VENTURE CAPITALISTS MUST BECOME ARBITERS OF TASTE. FOUNDERS MUST BECOME TASTEMAKERS. THE PROFESSIONAL MANAGERIAL CLASS MUST BECOME POST INTERNET ARTISTS. NFT COLLECTIONS MUST COLLABORATE WITH BALENCIAGA TO STAY RELEVANT. EREHWON MUST COLLABORATE WITH KEITH MCNALLY TO INFILTRATE THE EAST COAST. CANAL STREET MUST BECOME SAFER FOR TOURISTS. THE TENT CITIES OF KENSINGTON MUST BECOME AMERICAN NINJA WARRIOR IF MR. BEAST IS EVER GOING TO SOLVE THE OPIOID CRISIS. ERC-721 TOKENS MUST BECOME ERC-1155 TOKENS WHICH WILL BECOME ERC-20 TOKENS WHICH WILL SHORTLY SELF DESTRUCT.

JUST AS THE ABSENCE OF POLITICS IS A POLITIC ITSELF, THE ABSENCE OF TASTE IS A KIND OF TASTE, MAKING THE TRUE ABSENCE OF TASTE (VIRTUALLY) IMPOSSIBLE. WHAT THEN IS THE OPPOSITE OF TASTE? JUDGEMENTS MADE IN AN AESTHETIC VACUUM BY AN ACTOR INCAPABLE OF PRACTICING TASTE.
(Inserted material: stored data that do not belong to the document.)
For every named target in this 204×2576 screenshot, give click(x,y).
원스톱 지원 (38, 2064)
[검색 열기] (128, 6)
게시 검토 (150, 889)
THE OPPOSITE OF TASTE IS COMPUTE. JUST AS AN EXCESS OF TASTE WILL MAKE IT IMPOSSIBLE FOR YOU TO DECIDE WHERE TO HAVE DINNER, AN EXCESS OF COMPUTE WILL HELP YOU OPTIMIZE TOWARDS THE MOST EFFICIENT POSSIBLE OUTCOME IN RECORD TIME. WHEREAS TASTE HELPS US NAVIGATE TOWARDS AESTHETICALLY PLEASING OUTCOMES, COMPUTE HELPS US NAVIGATE TOWARDS EFFICIENT OUTCOMES. IF COMPUTE BENEFITS FROM AN EXCESS OF INPUTS, TASTE DEFINITIONALLY BENEFITS FROM A SELECTIVE MENU OF INPUTS. TASTE ADDS FRICTION AND COMPUTE REMOVES IT.